Well, now it’s official: Skype turns out not to be worth the $4.1-billion that eBay seemed to think it was back in 2005. As Henry Blodget notes at Silicon Alley Insider, the $1.4-billion writedown that the online auction company just announced effectively recognizes what everyone else has known for some time: Skype may or may not have been a mistake (I would argue it was, although Ash Karbasfrooshan disagrees), but one thing is for sure — eBay paid way too much for it.
In true contrarian fashion, my friend Paul Kedrosky says that all the breast-beating about eBay overpaying for Skype is overdone:
“Ebay is still motoring along, and this is lots of reason to be optimistic about the auction company’s future.
Over-focusing on the lamentable (and long past) Skype deal strikes me as a mistake.”

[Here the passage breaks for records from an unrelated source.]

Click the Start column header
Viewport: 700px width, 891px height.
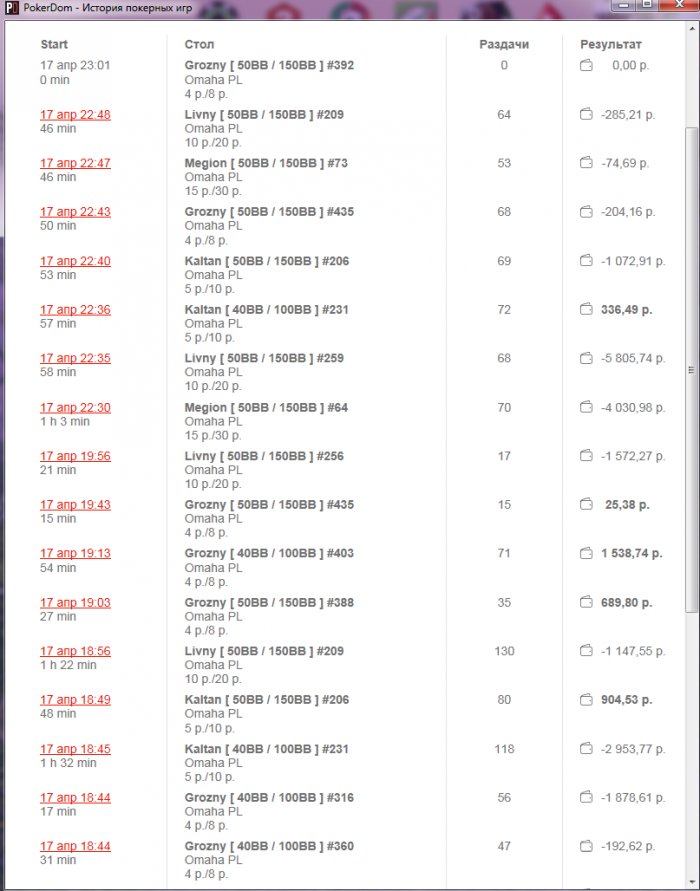click(x=55, y=45)
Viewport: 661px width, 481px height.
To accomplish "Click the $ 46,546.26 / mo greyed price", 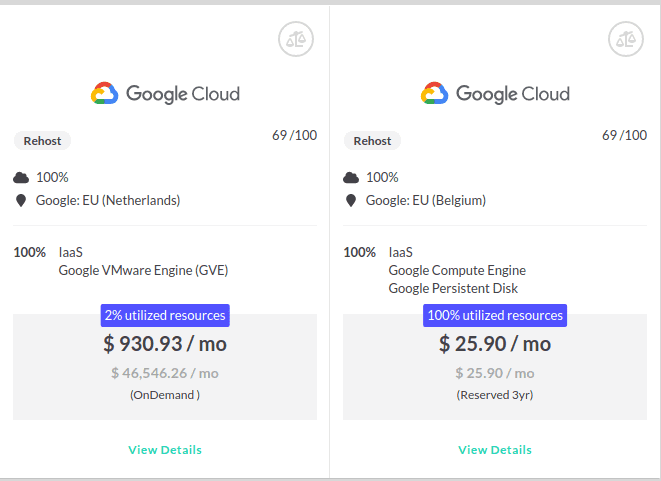I will (x=165, y=373).
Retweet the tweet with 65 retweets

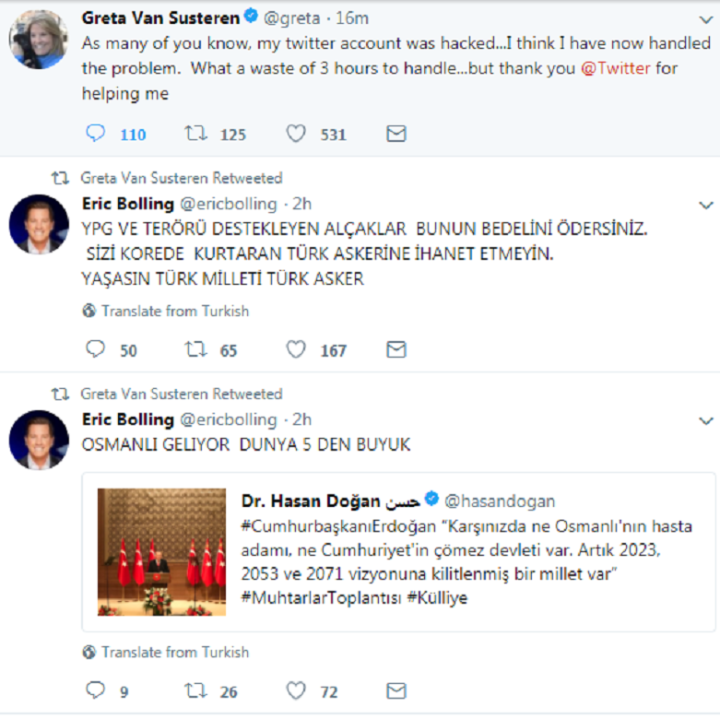coord(195,349)
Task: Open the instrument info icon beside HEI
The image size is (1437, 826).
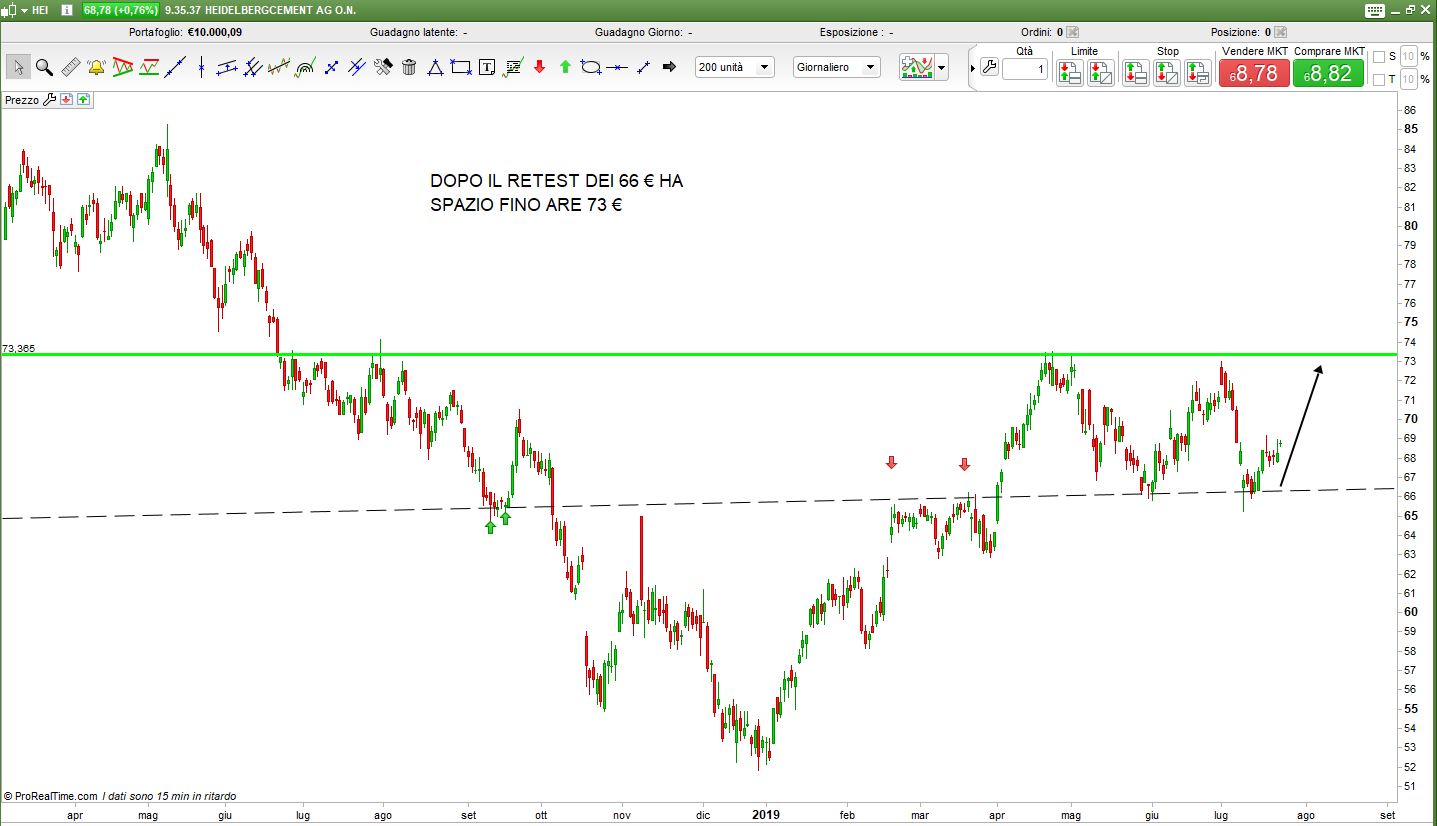Action: coord(66,10)
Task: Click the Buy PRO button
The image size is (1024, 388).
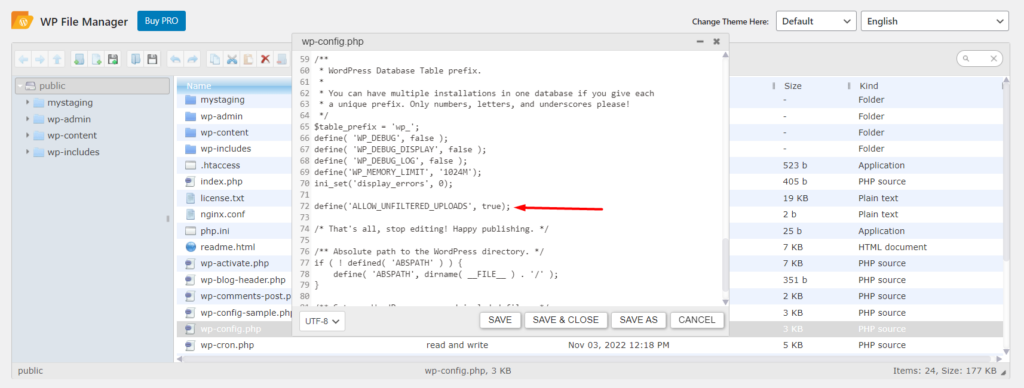Action: coord(161,21)
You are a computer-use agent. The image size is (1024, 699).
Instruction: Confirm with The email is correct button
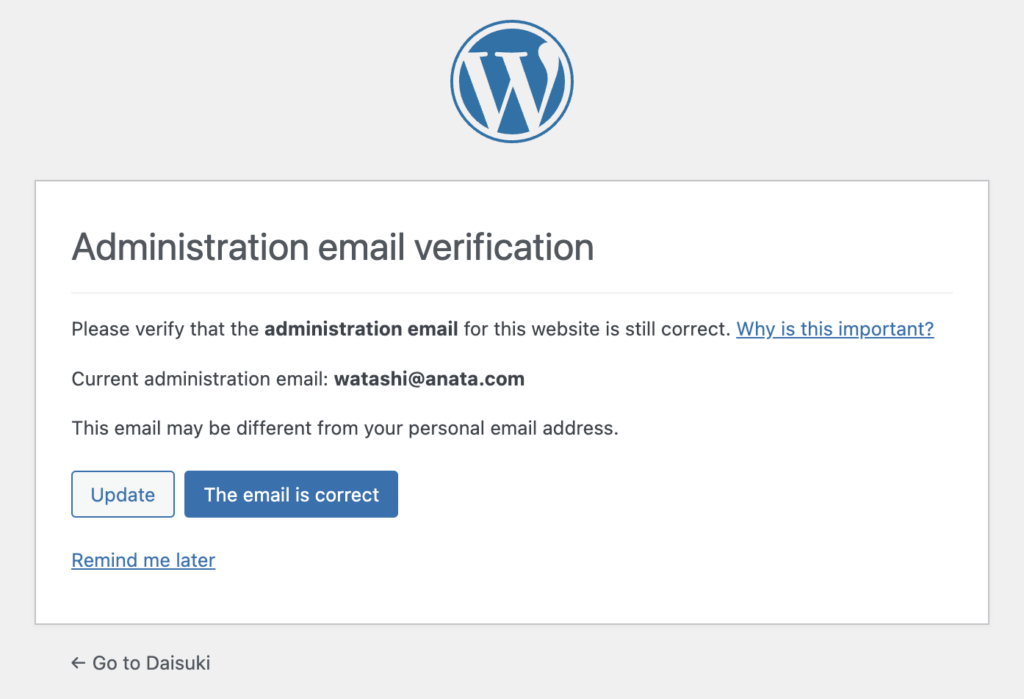[x=291, y=495]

As I said in a comment on Paul’s post, I disagree. eBay may very well be motoring along, but the purchase of Skype was an error in judgment, and a fairly expensive one at that. I realize that a $1.4-billion writedown is small beer for eBay, but the fact that the company made such a decision — without any compelling synergies or anything else to justify the price — speaks volumes about the leadership of the company as far as I’m concerned (as usual, John Paczkowski has the best headline).

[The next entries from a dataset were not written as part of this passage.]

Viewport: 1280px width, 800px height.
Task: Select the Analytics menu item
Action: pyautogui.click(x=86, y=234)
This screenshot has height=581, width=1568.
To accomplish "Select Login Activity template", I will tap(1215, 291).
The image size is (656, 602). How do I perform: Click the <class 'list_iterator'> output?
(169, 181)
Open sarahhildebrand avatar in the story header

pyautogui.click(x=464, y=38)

It’s nice for Niklas Zennstrom and Janus Friis that they not only get a big chunk of that $530-million earnout, but they can now get on with their lives (and with Joost, which launched as a no-invite-required app today) and quit trying to force some kind of fit between Skype and eBay — a fit I’m willing to bet they never saw either, although Niklas defends the deal in an interview with Thomas Crampton (Janus writes about it here).
As for eBay? Henry thinks they should sell Skype to Yahoo or Microsoft or someone like that, and he might just be right. Jeff Nolan thinks the company should turn it into a backend service-type offering, a la Amazon’s EC2.